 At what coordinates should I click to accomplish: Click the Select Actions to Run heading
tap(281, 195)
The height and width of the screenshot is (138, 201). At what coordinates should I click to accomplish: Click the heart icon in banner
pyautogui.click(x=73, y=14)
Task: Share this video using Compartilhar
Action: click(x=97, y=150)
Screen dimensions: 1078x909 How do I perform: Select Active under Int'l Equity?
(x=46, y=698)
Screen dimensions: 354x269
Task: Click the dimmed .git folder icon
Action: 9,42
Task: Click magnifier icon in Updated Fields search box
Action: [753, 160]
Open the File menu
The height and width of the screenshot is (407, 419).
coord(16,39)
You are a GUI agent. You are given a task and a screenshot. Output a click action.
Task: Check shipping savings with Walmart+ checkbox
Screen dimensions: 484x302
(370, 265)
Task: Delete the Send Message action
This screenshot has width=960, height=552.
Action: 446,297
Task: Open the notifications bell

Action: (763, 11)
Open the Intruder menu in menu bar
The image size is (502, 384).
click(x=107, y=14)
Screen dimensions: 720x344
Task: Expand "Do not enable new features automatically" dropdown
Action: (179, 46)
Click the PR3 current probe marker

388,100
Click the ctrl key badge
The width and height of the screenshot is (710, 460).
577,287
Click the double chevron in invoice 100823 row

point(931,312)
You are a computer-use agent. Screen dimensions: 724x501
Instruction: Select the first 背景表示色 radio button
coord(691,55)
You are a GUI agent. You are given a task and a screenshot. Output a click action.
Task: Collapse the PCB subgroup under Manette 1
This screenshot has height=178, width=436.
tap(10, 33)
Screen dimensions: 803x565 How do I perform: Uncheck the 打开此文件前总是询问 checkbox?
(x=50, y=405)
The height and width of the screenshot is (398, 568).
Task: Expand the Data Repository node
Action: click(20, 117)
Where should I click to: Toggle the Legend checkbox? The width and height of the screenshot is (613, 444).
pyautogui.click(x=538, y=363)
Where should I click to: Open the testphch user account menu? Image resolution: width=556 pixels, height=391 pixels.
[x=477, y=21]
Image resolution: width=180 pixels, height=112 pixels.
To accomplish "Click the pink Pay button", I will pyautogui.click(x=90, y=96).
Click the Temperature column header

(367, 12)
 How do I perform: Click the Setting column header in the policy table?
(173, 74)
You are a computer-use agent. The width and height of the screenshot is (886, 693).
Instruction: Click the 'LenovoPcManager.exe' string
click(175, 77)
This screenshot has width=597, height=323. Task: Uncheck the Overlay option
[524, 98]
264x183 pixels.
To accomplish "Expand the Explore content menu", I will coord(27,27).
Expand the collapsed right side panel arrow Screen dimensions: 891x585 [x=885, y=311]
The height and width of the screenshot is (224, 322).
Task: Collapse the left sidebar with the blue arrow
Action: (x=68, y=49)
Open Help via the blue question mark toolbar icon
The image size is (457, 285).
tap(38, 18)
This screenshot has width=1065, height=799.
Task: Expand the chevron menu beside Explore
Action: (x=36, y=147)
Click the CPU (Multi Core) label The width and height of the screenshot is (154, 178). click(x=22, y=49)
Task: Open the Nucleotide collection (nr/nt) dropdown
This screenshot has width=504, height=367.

▸ **TASK BRIEF**:
Would you retype the lines above from the one with "Screen dimensions: 803x565" down to the one with "Open Help via", word for word, both ends included and no other lines?

▸ **YOUR RESPONSE**:
Screen dimensions: 803x565 How do I perform: Uncheck the 打开此文件前总是询问 checkbox?
(x=50, y=405)
The height and width of the screenshot is (398, 568).
Task: Expand the Data Repository node
Action: click(20, 117)
Where should I click to: Toggle the Legend checkbox? The width and height of the screenshot is (613, 444).
pyautogui.click(x=538, y=363)
Where should I click to: Open the testphch user account menu? Image resolution: width=556 pixels, height=391 pixels.
[x=477, y=21]
Image resolution: width=180 pixels, height=112 pixels.
To accomplish "Click the pink Pay button", I will pyautogui.click(x=90, y=96).
Click the Temperature column header

(367, 12)
 How do I perform: Click the Setting column header in the policy table?
(173, 74)
You are a computer-use agent. The width and height of the screenshot is (886, 693).
Instruction: Click the 'LenovoPcManager.exe' string
click(175, 77)
This screenshot has width=597, height=323. Task: Uncheck the Overlay option
[524, 98]
264x183 pixels.
To accomplish "Expand the Explore content menu", I will coord(27,27).
Expand the collapsed right side panel arrow Screen dimensions: 891x585 [x=885, y=311]
The height and width of the screenshot is (224, 322).
Task: Collapse the left sidebar with the blue arrow
Action: (x=68, y=49)
Open Help via the blue question mark toolbar icon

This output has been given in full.